**** Records shown
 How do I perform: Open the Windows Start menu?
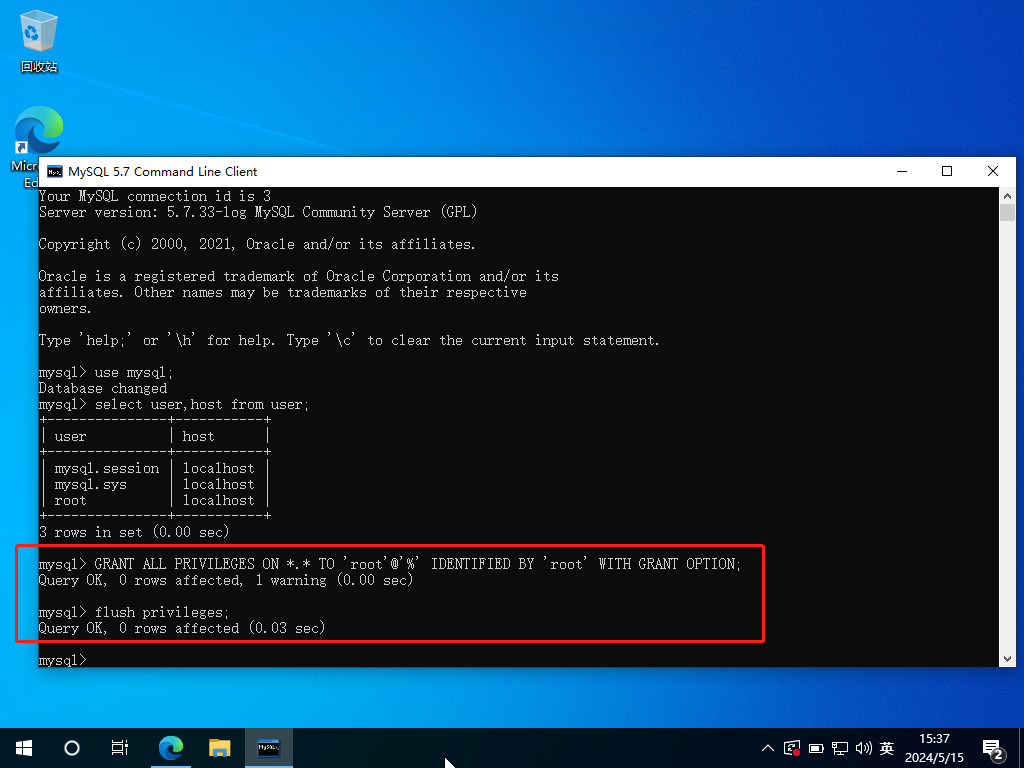[24, 747]
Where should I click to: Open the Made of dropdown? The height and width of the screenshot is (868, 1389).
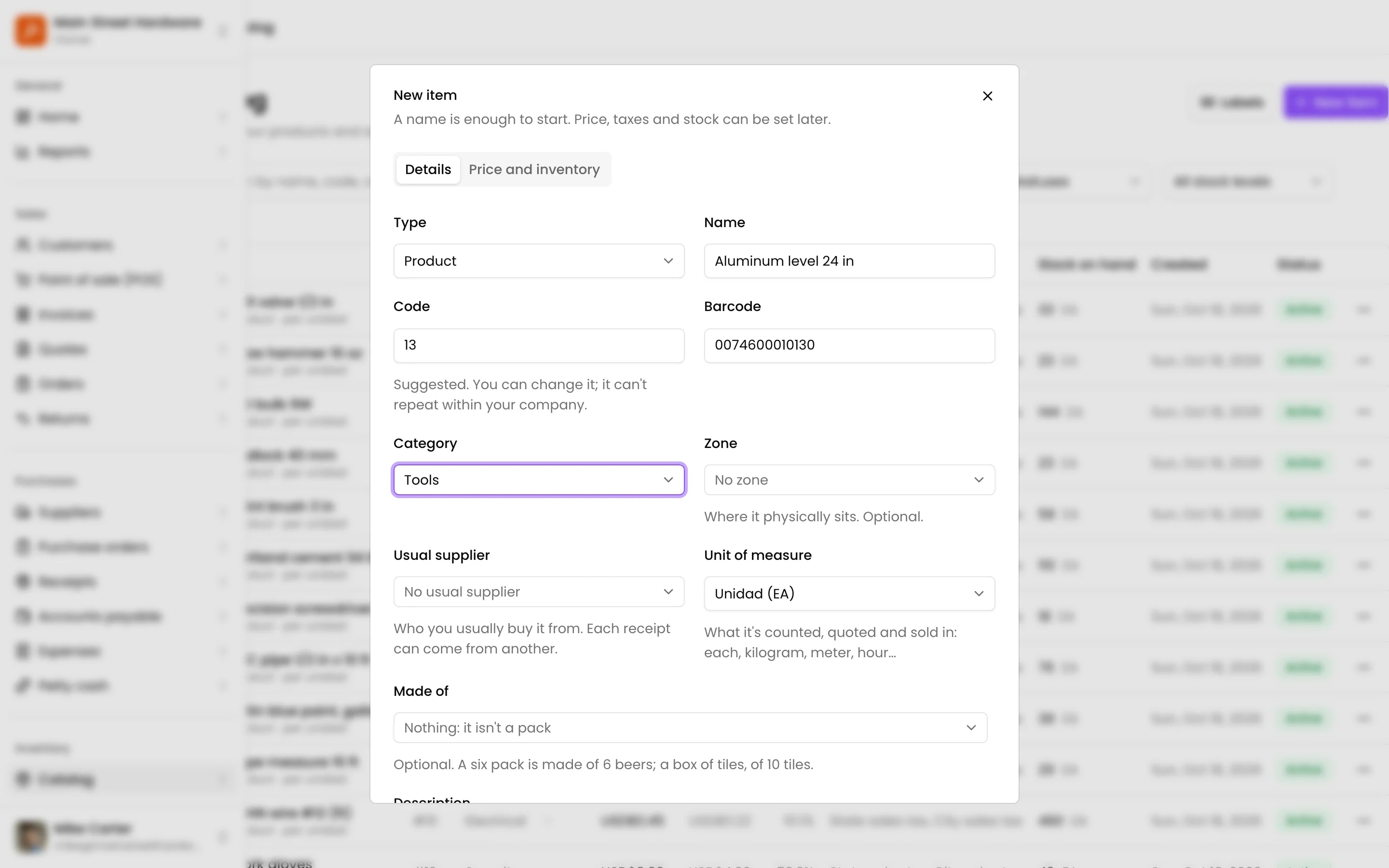pyautogui.click(x=690, y=728)
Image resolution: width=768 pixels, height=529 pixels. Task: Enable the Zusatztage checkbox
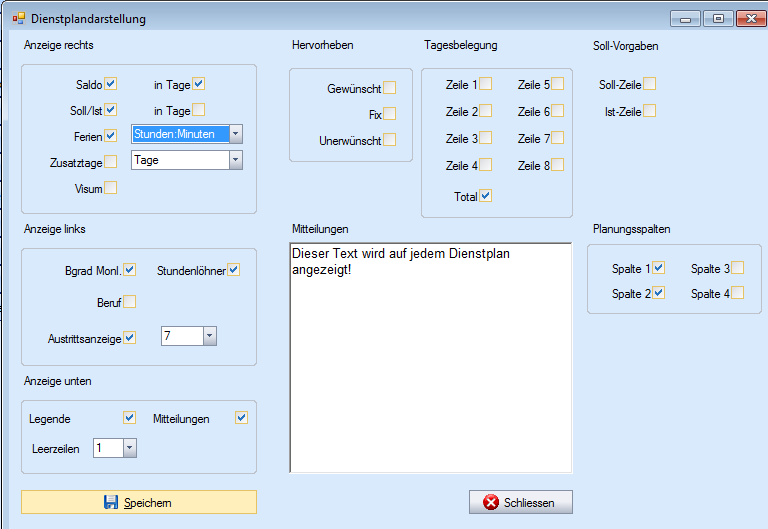pos(111,161)
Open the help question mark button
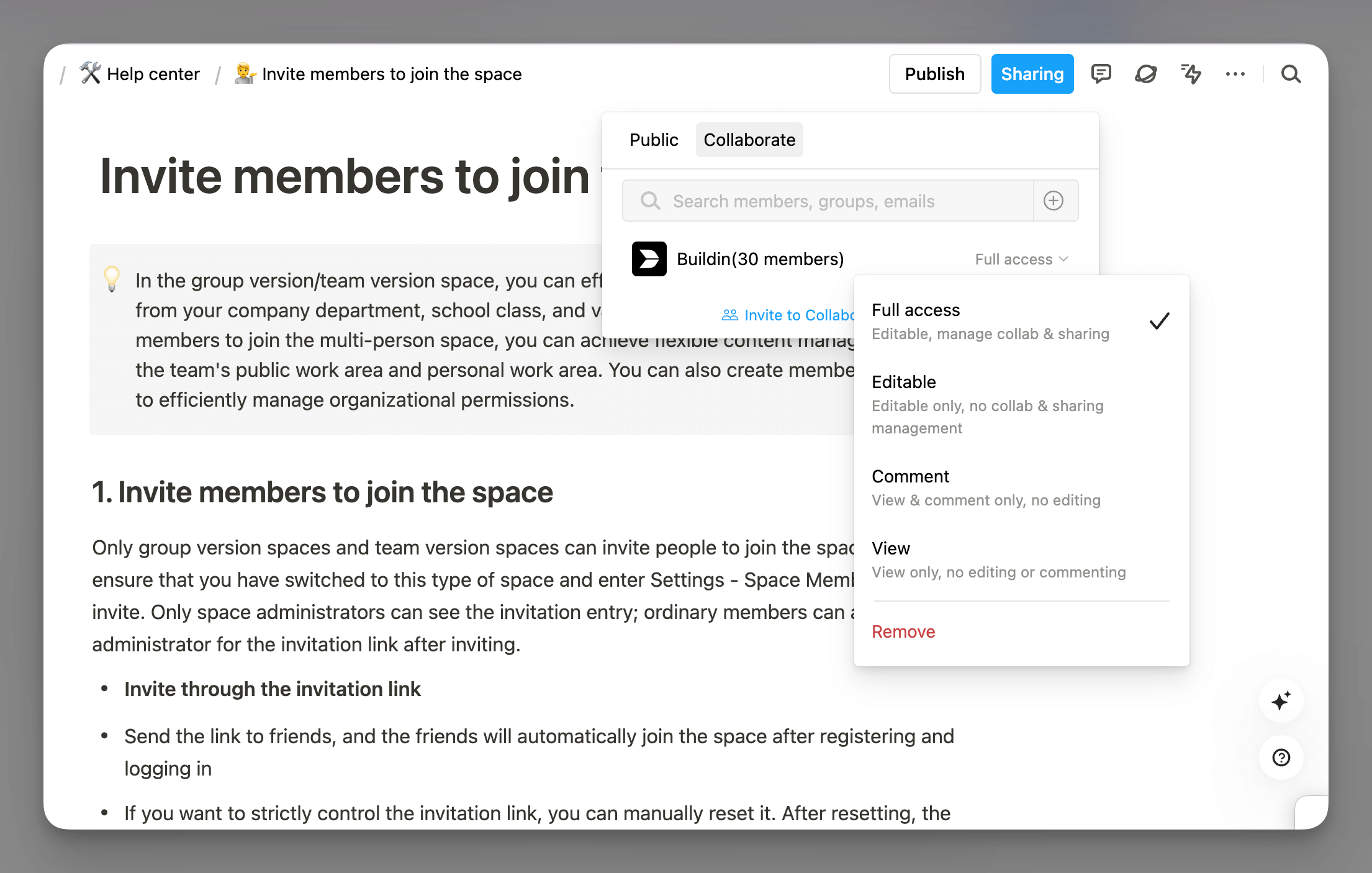 pyautogui.click(x=1281, y=758)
********
**Given instruction:** Put the rows from the line holding "Where should I" through the end of the rows, both ends included, into a two-column CSV with the headers instruction and answer. Give one line per row, put each value in a single quoted field with line breaks turned into spaces, and leave the pictures out.

**Solution below:**
instruction,answer
"Where should I click to: Open the Made of dropdown? The height and width of the screenshot is (868, 1389).","pyautogui.click(x=690, y=728)"
"Image resolution: width=768 pixels, height=529 pixels. Task: Enable the Zusatztage checkbox","pos(111,161)"
"Open the help question mark button","pyautogui.click(x=1281, y=758)"